Task prompt:
Render the records from the line containing "This screenshot has height=743, width=1596." through the line containing "pyautogui.click(x=256, y=412)", both included, as a JSON list of strings with one string per line and blank lines omitted.

*** Recorded data ***

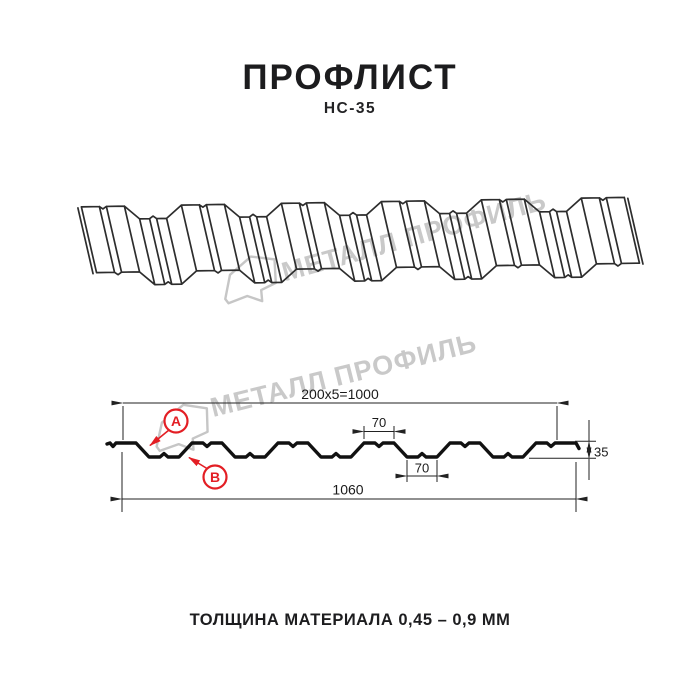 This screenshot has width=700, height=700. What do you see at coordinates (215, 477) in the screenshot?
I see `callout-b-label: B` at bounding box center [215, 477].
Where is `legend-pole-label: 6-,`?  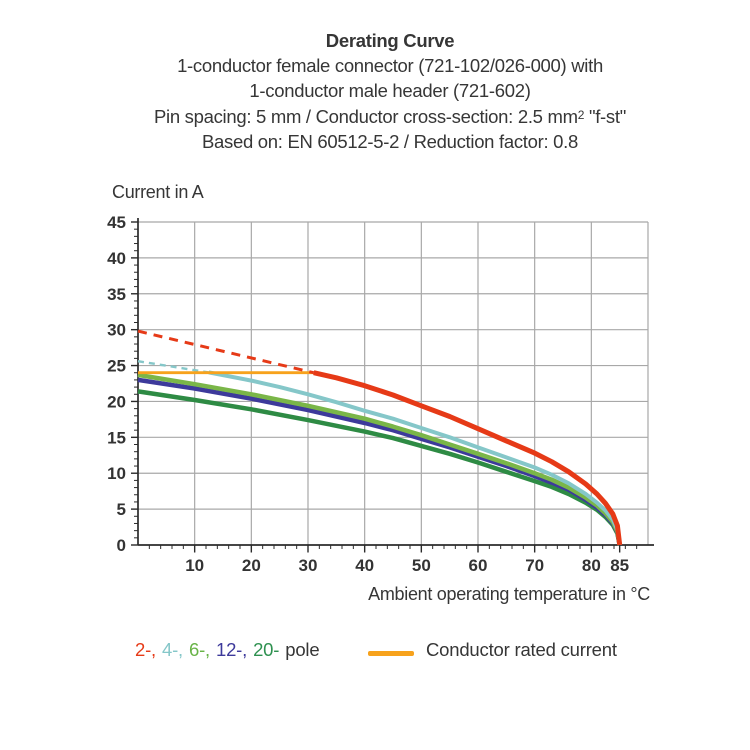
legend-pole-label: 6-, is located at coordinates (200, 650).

***
*** Recorded data ***

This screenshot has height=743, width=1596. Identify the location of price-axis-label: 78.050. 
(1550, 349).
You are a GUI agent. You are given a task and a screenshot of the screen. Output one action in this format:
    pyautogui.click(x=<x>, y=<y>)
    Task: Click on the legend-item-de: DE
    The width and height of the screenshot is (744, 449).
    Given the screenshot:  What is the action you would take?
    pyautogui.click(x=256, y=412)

***

Answer to this exercise:
[
  "This screenshot has height=743, width=1596. Identify the location of price-axis-label: 78.050. ",
  "(1550, 349).",
  "You are a GUI agent. You are given a task and a screenshot of the screen. Output one action in this format:",
  "    pyautogui.click(x=<x>, y=<y>)",
  "    Task: Click on the legend-item-de: DE",
  "    The width and height of the screenshot is (744, 449).",
  "    Given the screenshot:  What is the action you would take?",
  "    pyautogui.click(x=256, y=412)"
]